Baca juga: Wakil Ketua Komisi VIII DPR: Mahasiswa Tetap Harus Kritis Terhadap Kebijakan Pemerintah
Revisi UU MK dinilai tak hanya bermasalah dari sisi prosedural, tapi juga secara materi yang dinilai tidak substantif, tidak mendesak, dan sarat akan kepentingan politik.
Violla menilai pembentuk UU memiliki itikad buruk untuk membajak dan menjadikan MK sebagai kaki tangan penguasa di cabang kekuasaan kehakiman.
"Disahkannya UU Mahkamah Konstitusi memberikan implikasi deteriorasi moralitas berkonstitusi yang serius. Terlebih, revisi UU ini membahayakan bagi kemerdekaan MK ke depan, berpotensi menurunkan kredibilitas MK di mata publik, dan mereduksi fungsi checks and balances MK terhadap kekuasaan legislatif dan eksekutif," ujarnya.

* [BAHAN SUMBER]
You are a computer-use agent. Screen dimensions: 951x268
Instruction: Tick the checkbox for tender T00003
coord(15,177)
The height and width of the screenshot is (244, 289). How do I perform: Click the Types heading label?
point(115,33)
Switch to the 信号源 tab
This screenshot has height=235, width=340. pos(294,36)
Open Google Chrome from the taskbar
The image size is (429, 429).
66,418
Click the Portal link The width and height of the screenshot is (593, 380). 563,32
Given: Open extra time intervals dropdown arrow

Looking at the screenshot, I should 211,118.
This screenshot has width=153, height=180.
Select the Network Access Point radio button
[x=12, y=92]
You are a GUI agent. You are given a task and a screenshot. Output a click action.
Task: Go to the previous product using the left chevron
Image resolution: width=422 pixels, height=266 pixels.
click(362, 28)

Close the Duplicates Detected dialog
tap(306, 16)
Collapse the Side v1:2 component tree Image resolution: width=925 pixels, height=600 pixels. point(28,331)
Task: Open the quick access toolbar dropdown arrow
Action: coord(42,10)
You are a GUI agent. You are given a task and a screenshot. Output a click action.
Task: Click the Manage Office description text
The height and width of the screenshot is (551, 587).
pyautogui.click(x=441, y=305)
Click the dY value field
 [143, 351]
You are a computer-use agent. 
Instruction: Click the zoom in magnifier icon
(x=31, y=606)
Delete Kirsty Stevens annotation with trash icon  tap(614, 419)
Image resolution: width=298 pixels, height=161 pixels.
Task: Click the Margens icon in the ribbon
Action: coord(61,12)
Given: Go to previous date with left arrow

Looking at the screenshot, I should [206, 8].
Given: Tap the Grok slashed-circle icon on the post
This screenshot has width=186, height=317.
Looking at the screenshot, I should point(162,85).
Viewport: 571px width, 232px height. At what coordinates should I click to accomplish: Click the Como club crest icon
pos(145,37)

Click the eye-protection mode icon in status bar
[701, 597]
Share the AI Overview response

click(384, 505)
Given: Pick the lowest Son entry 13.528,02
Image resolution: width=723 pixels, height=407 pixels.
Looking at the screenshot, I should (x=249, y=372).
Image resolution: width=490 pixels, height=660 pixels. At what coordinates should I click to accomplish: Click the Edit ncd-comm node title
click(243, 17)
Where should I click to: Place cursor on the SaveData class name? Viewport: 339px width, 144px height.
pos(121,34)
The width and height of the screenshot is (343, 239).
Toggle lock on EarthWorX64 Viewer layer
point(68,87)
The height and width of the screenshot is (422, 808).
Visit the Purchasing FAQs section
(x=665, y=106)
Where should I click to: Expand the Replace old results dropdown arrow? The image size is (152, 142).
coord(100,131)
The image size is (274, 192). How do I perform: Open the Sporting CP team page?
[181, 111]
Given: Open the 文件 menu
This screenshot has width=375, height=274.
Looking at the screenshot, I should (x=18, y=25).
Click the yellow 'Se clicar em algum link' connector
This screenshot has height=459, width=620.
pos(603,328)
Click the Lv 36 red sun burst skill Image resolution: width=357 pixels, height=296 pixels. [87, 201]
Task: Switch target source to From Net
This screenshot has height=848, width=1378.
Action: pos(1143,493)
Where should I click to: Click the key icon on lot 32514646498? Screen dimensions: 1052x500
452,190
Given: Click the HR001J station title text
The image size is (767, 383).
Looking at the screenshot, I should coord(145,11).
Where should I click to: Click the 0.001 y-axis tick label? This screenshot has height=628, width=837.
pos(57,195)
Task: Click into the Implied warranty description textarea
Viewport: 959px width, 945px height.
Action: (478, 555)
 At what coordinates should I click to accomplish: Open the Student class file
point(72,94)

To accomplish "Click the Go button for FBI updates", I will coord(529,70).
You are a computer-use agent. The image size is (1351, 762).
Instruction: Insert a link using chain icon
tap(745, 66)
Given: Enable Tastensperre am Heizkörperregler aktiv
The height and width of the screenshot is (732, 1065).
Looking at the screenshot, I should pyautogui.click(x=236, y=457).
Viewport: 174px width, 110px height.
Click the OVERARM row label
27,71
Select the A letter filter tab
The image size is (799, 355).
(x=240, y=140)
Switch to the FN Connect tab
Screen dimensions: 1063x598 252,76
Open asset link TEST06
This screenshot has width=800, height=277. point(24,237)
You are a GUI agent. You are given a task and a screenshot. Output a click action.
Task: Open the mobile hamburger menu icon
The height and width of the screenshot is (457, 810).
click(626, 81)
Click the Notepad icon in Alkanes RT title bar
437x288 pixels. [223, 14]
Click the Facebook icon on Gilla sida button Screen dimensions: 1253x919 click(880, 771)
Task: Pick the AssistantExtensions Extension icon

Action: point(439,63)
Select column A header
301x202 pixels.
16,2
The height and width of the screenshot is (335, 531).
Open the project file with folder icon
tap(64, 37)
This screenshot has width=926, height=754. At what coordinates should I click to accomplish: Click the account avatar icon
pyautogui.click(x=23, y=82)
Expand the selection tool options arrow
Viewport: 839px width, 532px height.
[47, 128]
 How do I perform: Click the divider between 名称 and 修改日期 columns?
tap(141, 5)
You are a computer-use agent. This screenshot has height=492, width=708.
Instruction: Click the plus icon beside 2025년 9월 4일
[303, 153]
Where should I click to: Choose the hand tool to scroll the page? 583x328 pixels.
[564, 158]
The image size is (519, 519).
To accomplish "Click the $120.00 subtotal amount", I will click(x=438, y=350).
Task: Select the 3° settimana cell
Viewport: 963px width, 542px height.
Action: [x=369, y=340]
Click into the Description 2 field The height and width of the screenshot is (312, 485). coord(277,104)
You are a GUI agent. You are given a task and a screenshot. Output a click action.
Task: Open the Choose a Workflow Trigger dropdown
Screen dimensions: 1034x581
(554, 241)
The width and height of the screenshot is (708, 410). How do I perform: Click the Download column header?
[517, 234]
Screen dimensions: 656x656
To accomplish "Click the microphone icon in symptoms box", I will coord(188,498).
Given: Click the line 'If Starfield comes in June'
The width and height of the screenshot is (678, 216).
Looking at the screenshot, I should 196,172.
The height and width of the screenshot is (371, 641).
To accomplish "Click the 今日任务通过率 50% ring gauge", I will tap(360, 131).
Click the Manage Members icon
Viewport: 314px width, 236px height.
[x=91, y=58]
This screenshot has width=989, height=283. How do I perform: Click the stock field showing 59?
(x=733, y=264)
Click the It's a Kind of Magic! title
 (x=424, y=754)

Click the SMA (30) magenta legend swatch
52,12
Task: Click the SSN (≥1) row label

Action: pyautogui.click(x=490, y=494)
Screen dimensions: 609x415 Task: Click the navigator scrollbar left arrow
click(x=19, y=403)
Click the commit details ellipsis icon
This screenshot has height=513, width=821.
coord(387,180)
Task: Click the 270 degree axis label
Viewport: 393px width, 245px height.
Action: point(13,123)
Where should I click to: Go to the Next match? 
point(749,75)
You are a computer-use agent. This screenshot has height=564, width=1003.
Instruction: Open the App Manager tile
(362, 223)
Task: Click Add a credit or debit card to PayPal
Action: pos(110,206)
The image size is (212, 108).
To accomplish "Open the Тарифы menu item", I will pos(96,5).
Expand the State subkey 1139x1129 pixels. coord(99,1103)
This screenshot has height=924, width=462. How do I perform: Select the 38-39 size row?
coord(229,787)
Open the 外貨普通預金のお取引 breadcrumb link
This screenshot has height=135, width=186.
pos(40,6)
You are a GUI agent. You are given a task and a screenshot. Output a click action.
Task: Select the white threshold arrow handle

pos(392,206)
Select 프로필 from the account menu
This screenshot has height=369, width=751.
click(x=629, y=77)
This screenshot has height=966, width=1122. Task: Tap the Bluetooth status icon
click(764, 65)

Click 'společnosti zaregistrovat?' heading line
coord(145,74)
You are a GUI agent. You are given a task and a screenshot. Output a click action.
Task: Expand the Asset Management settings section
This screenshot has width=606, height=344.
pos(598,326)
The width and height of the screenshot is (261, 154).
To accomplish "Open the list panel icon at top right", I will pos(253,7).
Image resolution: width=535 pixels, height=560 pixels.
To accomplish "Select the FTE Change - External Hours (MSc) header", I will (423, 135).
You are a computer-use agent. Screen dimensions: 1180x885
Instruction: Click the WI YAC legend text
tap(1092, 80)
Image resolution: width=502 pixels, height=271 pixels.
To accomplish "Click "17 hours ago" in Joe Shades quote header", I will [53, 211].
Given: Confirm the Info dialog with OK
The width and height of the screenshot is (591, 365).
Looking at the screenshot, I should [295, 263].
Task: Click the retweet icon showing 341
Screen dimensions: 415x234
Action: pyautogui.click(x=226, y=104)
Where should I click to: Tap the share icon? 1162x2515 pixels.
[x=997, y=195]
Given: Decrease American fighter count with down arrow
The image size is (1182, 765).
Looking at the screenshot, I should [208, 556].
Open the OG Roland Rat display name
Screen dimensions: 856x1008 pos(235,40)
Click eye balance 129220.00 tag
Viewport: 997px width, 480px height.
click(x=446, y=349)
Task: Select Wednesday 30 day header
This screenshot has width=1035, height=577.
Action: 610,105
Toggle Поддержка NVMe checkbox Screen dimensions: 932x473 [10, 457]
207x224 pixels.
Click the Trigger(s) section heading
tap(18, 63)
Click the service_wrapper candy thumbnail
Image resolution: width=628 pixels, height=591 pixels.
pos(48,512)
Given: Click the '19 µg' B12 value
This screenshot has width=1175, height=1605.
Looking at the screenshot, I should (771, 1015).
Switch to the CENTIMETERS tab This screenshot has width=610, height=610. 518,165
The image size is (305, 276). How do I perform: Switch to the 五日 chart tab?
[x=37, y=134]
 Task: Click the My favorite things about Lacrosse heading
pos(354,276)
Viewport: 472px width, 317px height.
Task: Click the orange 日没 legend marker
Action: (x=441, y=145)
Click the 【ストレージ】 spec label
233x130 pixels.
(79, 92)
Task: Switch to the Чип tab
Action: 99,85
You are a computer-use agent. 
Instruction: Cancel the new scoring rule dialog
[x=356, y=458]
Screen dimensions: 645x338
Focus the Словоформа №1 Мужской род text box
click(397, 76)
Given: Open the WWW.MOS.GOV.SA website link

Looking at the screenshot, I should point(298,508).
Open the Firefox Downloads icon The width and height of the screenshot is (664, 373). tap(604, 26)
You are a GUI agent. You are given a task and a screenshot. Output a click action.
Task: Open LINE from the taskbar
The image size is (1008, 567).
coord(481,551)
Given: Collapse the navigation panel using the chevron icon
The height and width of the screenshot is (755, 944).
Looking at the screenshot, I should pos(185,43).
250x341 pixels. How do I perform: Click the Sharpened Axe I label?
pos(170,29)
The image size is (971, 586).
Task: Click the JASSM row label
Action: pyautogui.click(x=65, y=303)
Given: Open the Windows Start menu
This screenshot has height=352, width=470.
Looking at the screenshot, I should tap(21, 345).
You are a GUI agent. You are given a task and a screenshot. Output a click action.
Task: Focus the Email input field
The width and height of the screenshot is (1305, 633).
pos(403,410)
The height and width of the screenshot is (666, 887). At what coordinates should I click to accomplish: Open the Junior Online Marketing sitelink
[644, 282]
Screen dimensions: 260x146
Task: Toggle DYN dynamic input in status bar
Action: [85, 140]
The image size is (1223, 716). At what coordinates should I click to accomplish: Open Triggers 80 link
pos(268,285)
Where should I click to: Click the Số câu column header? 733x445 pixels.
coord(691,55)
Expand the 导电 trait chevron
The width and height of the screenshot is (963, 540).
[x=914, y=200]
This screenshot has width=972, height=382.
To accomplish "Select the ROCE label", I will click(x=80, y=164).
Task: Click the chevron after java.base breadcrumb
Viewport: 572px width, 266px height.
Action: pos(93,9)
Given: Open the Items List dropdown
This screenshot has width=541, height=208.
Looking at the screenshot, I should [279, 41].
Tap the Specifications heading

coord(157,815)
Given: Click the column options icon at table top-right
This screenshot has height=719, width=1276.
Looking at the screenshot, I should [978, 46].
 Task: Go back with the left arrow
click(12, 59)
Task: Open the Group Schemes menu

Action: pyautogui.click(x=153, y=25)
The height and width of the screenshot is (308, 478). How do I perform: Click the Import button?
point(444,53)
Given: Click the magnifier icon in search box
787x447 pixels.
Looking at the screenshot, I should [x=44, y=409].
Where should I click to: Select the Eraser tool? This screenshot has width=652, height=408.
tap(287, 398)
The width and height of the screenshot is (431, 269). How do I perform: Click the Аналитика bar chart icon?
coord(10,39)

* [TUGAS LATIHAN]
a) Tuliskan semua sifat yang dilekatkan pada materi revisi UU MK dalam teks tentang revisi UU MK.
b) Lanjutkan teks tentang revisi UU MK mulai setelah kalimat terakhirnya.

* [JAWABAN BERURUTAN]
a) Tidak substantif, tidak mendesak, dan sarat akan kepentingan politik.

b)
Atas dasar itu, sejumlah lembaga masyarakat sipil yang tergabung dalam Koalisi Save Mahkamah Konstitusi akan mengajukan gugatan revisi Undang-Undang (UU) Mahkamah Konstitusi (MK) ke MK.
4. Rancangan Undang-Undang tentang Cipta Kerja (Omnibus Law)
RUU Omnibus Law Cipta Kerja ini merupakan yang paling fenomenal sepanjang 2020 lantaran mendapat penolakan keras mayoritas kalangan, terutama dari para buruh dan pekerja.
Di tengah pandemi yang sedang melanda Indonesia, DPR RI mengesahkan UU Cipta Kerja pada 5 Oktober 2020.
Kemudian Presiden Joko Widodo menandatanginya pada Senin (2/11/2020).
Kini, undang-undang tersebut tercatat sebagai UU Nomor 11 Tahun 2020.
UU Cipta Kerja terdiri atas 15 bab dan 186 pasal.
Di dalamnya mengatur mengenai ketenagakerjaan hingga lingkungan hidup.
Regulasi tersebut menuai kritik karena proses pembahasannya dinilai minim partisipasi publik dan terburu-buru.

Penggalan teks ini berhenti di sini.